L'ancrage temporel se fait au début des années 60 (période du collège) et souvent 20 ans plus tard, lors de rencontres fortuites.
L'auteur déroule une galerie de personnages, blessés, en détresse, parfois proches du suicide. Ils seront récurrents dans l'oeuvre postérieure de
Patrick Modiano : M. Jeanschmidt, alias Pedro, directeur énergique du collège de Valvert, Kovnovitzine, professeur de gymnastique et de tennis, son labrador Choura (chapitre I) ; Thierry Lafaure, vieux professeur de chimie, homosexuel en détresse ; Sylvestre-Bel, Edmond Claude, comédiens (chapitre II) ; Gino Bordin, professeur de musique, jouait à la guitare hawaïenne « How high the moon » ; Michel Karvé ; sa mère, une beauté, « Andrée la pute » ? ; ostracisé par ses parents, nourri d'une maigre tranche de jambon, Michel part plus tard s'engager dans l'armée (chapitre III) ; Robert Mc Fowles, fantasque, proche de la folie, marié à
Anne-Marie, une jeune femme versaillaise, fille de commerçants, les Lebon (chapitre IV) ; le narrateur gardait «
La petite bijou » qui avait eu un petit rôle dans un film où jouait sa mère, la Comtesse (chapitre V) ; Philippe Yotlande, Bourdon et Winegrain, élèves du collège, un peu plus âgés que le narrateur. La rencontre la plus marquante de Yotlande, à 19 ans, avait été celle d'Annette Stroyberg, une danoise belle et célèbre à l'époque ; fiançailles rompues ; Pour Yotlande, le bar « Scossa » était un peu le dernier vestige de sa jeunesse, le dernier point fixe dans la débandade générale. A trente-huit ans, il ne pouvait se résoudre à ce que le monde ne fut pas une éternelle surprise-party (chapitre VI) ; Daniel Desoto, très riche et le docteur Réyon, son inquiétant et mystérieux tuteur (chapitre VII) ; Martine (soeur d'Yvon l'ami de Patrick) amoureuse de Da Silva, surnommé « Baby », en réalité Richard Mouliade, truand au casier judiciaire chargé (chapitre VIII) ; Johnny (Kurt), 22 ans, ancien élève du collège dont la mémoire est portée par Pedro, raflé en haut de l'escalier du métro Trocadéro en 1942 (chapitre IX) ; Christian Portier et Eddy Pagnon, ami d'Asnières de Mme mère Portier, qui travaillait pour les allemands pendant l'occupation et qui avait fait libérer Mme et le père de Christian quand ils avaient été arrêtés (chapitre X) ; Alain Charell, riche héritier et sa femme Suzanne, toxicomanes, tombés dans la déchéance (chapitre XI) ; Marc Newman, sa femme Suzanne et la mère de celle-ci, Françoise lui demandent de liquider « le vieux », Grout de l'Ain, jaloux, avare, qui les entretient (chapitre XII) ; Retour au collège de Valvert, enfant, avec Charell : « Nous étions
de si braves garçons » (dernière phrase du livre, chapitre XIII).

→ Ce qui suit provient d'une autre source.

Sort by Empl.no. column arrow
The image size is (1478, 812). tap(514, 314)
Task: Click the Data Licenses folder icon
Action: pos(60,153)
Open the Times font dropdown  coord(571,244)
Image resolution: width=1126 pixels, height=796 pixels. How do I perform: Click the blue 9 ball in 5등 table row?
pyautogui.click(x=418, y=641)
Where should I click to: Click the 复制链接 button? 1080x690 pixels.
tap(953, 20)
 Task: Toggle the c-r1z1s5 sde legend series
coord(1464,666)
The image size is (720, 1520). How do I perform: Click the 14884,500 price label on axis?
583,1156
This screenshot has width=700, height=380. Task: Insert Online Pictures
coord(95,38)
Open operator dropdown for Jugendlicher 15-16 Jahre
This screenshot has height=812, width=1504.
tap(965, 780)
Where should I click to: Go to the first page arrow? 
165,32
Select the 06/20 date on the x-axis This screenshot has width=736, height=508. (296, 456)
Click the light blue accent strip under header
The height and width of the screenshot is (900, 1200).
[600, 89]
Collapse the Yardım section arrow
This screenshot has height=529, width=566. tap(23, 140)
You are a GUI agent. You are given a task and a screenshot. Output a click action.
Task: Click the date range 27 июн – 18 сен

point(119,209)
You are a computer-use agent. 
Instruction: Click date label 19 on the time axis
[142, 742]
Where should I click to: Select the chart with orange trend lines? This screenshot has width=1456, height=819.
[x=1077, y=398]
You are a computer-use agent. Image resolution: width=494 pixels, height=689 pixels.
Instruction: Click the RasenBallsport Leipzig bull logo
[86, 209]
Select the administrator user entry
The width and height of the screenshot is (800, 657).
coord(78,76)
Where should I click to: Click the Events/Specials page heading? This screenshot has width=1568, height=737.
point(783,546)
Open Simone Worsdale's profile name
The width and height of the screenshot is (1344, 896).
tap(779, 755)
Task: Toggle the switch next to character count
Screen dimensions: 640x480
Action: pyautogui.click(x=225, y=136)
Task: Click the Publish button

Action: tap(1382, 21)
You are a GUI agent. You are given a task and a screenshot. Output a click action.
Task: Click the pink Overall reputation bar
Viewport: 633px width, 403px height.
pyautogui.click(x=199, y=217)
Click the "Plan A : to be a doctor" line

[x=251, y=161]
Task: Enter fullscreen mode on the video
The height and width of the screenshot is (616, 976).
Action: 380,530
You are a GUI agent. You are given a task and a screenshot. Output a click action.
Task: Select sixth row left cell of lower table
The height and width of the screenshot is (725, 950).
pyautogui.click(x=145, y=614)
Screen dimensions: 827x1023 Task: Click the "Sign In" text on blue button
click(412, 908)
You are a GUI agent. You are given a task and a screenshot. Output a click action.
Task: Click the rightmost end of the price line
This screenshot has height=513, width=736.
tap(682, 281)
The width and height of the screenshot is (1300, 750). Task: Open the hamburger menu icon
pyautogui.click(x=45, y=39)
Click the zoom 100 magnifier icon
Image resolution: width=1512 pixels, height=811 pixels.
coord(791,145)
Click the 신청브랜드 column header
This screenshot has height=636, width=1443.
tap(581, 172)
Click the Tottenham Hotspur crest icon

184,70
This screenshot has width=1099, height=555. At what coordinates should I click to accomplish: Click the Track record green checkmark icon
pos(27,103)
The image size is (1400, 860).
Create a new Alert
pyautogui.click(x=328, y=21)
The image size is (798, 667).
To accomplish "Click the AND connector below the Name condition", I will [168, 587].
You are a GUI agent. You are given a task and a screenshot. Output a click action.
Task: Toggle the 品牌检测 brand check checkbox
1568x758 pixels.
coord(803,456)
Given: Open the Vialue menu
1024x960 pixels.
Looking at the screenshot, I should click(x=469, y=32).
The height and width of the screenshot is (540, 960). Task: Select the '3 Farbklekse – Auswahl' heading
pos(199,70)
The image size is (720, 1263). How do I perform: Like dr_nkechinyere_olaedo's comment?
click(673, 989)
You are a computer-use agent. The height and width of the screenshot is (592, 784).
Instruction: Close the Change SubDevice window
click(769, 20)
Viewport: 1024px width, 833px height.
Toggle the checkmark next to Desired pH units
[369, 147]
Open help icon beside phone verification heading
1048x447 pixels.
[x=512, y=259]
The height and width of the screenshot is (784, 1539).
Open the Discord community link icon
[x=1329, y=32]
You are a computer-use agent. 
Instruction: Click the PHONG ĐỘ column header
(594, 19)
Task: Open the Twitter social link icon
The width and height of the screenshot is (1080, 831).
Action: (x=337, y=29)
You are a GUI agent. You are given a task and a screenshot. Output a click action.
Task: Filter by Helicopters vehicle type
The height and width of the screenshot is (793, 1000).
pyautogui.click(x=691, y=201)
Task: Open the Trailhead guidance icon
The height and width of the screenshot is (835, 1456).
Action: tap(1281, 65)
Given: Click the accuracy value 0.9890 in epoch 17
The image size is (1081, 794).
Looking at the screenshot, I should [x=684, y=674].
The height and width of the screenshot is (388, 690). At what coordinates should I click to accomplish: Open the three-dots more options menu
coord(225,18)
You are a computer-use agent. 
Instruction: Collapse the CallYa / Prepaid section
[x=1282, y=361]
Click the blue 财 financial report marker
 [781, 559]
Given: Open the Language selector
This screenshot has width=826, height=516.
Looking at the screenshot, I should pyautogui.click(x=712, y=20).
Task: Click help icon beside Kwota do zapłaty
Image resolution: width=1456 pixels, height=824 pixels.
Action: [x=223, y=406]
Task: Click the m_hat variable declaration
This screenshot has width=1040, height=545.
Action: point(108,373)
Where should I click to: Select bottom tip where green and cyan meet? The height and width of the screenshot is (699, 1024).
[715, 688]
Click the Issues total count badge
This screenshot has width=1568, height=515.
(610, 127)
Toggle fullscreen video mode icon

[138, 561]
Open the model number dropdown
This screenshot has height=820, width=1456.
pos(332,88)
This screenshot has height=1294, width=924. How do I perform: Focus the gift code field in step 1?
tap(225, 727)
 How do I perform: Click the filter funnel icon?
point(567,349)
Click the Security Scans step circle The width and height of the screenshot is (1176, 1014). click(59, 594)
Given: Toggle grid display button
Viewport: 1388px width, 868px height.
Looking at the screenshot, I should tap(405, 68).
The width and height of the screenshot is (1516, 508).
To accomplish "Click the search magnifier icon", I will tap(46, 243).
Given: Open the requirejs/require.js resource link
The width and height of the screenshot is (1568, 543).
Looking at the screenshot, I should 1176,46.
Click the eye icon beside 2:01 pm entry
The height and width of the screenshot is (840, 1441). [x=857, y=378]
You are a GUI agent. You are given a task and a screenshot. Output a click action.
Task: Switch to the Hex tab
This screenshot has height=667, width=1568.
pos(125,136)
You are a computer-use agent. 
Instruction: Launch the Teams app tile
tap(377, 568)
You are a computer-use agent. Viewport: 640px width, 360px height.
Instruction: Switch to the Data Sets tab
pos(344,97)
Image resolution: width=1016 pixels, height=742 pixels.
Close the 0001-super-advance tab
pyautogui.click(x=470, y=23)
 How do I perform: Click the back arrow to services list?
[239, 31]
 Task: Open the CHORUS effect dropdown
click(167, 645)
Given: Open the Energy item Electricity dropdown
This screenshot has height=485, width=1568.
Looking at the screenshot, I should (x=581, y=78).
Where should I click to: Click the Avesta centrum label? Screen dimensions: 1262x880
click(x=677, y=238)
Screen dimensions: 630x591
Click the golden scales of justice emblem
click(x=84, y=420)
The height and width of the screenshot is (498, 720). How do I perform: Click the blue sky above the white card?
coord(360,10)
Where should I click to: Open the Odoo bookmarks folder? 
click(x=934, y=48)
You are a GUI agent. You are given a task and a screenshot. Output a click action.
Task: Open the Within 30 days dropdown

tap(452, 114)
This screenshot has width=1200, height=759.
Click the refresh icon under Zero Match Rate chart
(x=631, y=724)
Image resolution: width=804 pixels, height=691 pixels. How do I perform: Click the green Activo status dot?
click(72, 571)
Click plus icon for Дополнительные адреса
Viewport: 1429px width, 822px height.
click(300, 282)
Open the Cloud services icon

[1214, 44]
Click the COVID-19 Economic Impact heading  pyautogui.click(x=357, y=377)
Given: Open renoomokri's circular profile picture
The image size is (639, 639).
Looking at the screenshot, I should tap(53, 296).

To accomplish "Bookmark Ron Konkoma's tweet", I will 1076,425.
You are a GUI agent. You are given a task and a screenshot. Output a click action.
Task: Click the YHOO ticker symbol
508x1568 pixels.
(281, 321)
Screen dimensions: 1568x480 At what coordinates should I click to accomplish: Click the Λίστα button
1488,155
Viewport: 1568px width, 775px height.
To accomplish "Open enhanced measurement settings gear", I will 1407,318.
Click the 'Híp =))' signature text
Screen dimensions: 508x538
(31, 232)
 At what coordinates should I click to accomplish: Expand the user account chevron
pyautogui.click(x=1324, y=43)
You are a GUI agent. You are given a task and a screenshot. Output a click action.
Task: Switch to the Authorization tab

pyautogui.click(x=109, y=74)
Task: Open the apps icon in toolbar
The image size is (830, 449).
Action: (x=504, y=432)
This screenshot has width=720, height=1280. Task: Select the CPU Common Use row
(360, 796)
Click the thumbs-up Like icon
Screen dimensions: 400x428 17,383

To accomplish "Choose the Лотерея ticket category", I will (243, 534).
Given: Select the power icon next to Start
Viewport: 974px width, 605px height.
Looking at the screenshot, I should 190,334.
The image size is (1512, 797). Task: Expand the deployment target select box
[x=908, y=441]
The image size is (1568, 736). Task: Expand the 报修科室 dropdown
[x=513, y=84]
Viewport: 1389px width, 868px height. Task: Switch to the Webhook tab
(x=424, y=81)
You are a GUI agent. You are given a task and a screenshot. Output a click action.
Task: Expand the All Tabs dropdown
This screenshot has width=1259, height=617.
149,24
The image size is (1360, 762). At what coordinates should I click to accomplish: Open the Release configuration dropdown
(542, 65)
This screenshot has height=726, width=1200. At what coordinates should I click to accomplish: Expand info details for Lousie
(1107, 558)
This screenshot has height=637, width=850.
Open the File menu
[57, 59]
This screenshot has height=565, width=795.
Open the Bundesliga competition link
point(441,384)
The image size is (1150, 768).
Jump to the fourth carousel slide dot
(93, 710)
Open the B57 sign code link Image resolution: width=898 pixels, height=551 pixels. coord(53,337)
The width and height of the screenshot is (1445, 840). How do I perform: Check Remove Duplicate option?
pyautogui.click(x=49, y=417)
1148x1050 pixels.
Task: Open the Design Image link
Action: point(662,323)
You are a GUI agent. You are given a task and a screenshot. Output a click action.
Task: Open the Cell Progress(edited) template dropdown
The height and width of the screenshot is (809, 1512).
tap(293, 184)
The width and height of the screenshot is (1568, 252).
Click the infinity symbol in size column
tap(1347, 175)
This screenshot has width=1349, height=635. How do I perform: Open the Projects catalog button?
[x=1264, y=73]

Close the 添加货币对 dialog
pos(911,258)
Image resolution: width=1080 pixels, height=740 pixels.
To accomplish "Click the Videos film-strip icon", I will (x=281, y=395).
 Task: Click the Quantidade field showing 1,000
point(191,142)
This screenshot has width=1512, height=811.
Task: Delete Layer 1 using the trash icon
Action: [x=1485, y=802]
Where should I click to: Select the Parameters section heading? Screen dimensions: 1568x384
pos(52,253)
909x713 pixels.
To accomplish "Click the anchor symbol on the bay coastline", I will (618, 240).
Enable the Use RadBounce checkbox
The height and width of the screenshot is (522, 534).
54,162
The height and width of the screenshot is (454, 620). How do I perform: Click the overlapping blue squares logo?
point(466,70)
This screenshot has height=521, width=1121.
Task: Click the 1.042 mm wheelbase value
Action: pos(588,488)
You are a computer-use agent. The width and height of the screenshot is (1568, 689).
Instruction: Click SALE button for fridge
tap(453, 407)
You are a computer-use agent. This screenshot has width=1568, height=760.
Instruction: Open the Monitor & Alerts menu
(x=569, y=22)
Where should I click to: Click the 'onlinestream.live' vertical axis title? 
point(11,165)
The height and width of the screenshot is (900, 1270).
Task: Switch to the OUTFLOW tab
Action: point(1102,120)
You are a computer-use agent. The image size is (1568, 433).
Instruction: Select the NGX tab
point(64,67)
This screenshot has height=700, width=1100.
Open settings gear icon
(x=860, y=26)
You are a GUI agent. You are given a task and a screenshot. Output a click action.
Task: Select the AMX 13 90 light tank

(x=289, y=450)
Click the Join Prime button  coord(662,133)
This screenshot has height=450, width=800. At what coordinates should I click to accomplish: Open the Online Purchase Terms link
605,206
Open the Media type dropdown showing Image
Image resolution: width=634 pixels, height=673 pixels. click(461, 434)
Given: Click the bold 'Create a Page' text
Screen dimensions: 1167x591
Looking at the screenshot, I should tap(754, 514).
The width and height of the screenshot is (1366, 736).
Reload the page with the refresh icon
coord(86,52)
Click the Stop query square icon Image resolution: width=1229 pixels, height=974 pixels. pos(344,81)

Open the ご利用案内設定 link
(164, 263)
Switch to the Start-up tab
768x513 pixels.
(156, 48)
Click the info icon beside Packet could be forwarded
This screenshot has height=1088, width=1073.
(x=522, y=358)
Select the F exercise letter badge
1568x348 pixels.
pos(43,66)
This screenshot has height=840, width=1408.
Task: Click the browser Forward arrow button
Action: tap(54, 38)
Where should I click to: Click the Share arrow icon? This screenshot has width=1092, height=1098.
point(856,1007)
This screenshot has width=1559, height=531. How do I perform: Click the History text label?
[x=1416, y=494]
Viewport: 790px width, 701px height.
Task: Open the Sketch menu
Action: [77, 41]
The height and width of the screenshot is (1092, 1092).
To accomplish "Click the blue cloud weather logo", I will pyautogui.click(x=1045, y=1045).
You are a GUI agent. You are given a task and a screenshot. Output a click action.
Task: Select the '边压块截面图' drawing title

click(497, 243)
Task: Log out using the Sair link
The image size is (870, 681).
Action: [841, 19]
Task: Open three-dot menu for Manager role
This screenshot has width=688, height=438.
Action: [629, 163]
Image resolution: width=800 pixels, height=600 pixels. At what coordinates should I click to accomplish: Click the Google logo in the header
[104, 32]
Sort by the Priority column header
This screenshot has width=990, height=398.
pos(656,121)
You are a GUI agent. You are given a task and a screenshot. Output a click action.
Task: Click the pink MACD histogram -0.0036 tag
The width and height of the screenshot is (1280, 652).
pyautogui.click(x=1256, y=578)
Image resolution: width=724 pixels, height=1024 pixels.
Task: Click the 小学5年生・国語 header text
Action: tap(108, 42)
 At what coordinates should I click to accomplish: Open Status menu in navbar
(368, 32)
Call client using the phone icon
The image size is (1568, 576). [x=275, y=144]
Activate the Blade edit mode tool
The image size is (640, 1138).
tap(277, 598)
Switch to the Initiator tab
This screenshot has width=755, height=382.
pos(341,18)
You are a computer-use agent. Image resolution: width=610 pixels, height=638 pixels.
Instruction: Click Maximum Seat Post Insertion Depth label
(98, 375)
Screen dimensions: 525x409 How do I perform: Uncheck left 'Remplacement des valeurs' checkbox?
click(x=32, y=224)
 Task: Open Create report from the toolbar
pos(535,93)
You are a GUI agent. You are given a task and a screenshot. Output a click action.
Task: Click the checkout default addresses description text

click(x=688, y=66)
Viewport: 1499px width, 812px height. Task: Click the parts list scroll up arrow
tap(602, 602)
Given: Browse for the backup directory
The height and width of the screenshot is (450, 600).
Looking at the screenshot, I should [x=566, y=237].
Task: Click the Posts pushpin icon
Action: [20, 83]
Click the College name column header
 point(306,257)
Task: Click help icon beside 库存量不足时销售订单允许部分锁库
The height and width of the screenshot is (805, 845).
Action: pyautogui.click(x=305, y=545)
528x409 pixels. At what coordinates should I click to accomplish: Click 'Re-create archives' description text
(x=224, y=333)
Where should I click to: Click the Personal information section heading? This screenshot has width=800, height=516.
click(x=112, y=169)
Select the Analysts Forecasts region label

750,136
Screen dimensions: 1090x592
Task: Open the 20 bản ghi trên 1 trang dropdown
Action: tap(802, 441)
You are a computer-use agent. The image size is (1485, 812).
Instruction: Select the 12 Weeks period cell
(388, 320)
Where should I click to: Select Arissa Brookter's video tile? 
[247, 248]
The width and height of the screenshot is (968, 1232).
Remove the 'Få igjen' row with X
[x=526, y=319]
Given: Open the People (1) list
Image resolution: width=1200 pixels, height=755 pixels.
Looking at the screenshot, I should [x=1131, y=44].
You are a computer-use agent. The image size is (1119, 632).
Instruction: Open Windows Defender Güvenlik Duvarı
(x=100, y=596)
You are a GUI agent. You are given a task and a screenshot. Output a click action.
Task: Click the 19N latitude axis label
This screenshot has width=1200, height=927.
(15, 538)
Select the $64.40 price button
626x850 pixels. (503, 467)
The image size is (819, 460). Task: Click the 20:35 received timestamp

Ce livre publié en 1982, le huitième roman de l'auteur a une structure particulière, inhabituelle chez PM. Chacun de douze premiers chapitres est comme une nouvelle qui permet à l'auteur d'esquisser les traits de personnages ou de figures que nous retrouverons dans des
romans écrits plus tard, parfois sous d'autres noms.
La tonalité du livre est pessimiste. Tous ces personnages ont mal vieilli, sont en bout de course, sans espoir.
C'est certainement l'un des livres les plus déroutants, les plus difficiles à suivre de
Patrick Modiano en raison de la multiplicité des personnages et de leurs dramaturgies personnelles. A première lecture, il doit paraître peu accessible. En revanche, quand on est familier de l'oeuvre du grand Patrick, on est en alerte et on essaie de retrouver toutes les pistes qu'il trace : Un grand plaisir !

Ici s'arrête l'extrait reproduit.